— Start of Passage given —

For example, if node D desired an employee file which was controlled by node A, a
message would be sent to node A requesting the data file. Node A would then retrieve
the data file from storage device A and transmit the data to node D. It will be appreciated
that the present system and method may be implemented on other cluster architectures
and configurations such as tree structures and with other data access rights and/or
restrictions as desired for a particular application.
 Illustrated in Figure 5 is one embodiment of a methodology associated with
the cluster system of Figure 3 or 4. The embodiment describes directly transmitting and
receiving data between nodes using the interconnect bus 160. The illustrated elements
denote "processing blocks" and represent computer software instructions or groups of
instructions that cause a computer to perform an action(s) and/or to make decisions.
Alternatively, the processing blocks may represent functions and/or actions performed by
functionally equivalent circuits such as a digital signal processor circuit or an application
specific integrated circuit (ASIC). The diagram, as well as the other illustrated diagrams,
does not depict syntax of any particular programming language. Rather, the diagram
illustrates functional information one skilled in the art could use to fabricate circuits, to
generate computer software, or a combination of hardware and software to perform the
illustrated processing. It will be appreciated that electronic and software applications
may involve dynamic and flexible processes such that the illustrated blocks can be
performed in other sequences different than the one shown and/or blocks may be
combined or, separated into additional components. They may also be implemented
using various programming approaches such as machine language, procedural, object
oriented and/or artificial intelligence techniques. The foregoing applies to all
methodologies described herein.

— End of Passage given —
— Start of Recorded data —

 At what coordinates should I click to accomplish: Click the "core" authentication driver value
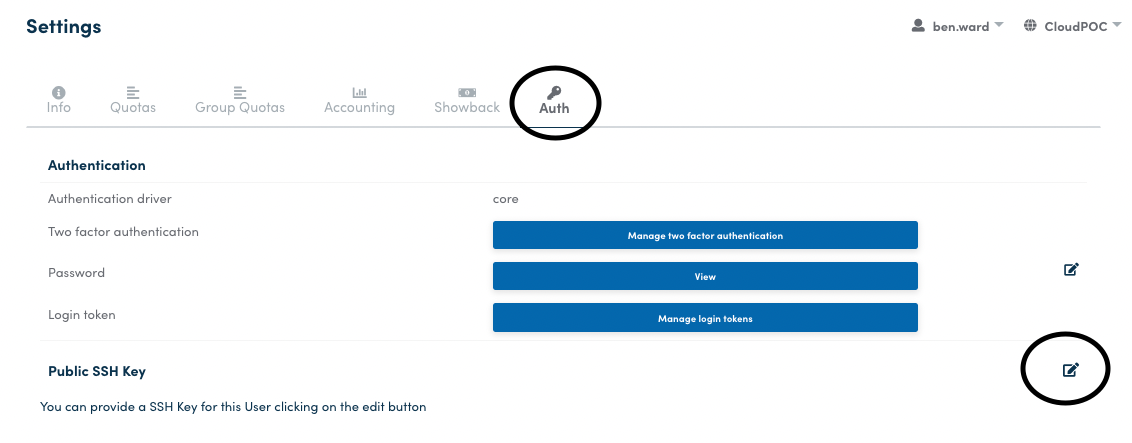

— End of Recorded data —

- _Your task_
In the passage above about data transfer between cluster nodes, which bus does the Figure 5 embodiment use to send and receive data directly between nodes?

- _Expected output_
The interconnect bus 160.